Graphical Linear Algebra - guerrilla
https://graphicallinearalgebra.net/
======
spekcular
The short version appears to be that the author has managed to replace
standard linear algebra notation with an alternative (but mathematically
equivalent) graphical notation, which is harder to do computations and write
programs in.

This submission is the latest in a trend of what I would classify as "math-
lite" category theory and Haskell articles that reach the HN front page, which
purport to explain something interesting but end up just rehashing standard
mathematics in opaque ways.

I really wish this would stop. Fortunately (unfortunately?) I've been down
this road a few times and know to avoid getting sucked in, but I can easily
see a bright, curious person wasting a lot of time before realizing that the
content is merely linguistic, not mathematical.

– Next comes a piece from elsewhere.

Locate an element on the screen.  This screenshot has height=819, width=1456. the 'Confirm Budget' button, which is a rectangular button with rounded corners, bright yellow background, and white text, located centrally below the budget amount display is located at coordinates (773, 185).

Is (for example) category theory a useful organizational tool in certain
abstract branches of mathematics? Sure (those branches being, basically,
algebraic topology and algebraic geometry). Is it a grand unified theory of
math? No, it's just some useful vocabulary. Most mathematicians go their
entire lives without writing a paper mentioning categories. Getting excited
about category theory is like getting excited about matrix notation – useful,
sure, but not where the meat is.

I also find any claims that category theory is relevant to the average working
programmer to be dubious at best.

(And yes, I realize the graphical notation presented in this article is not
category theory. I am making a broader point about certain kinds of articles I
see, which also applies here.)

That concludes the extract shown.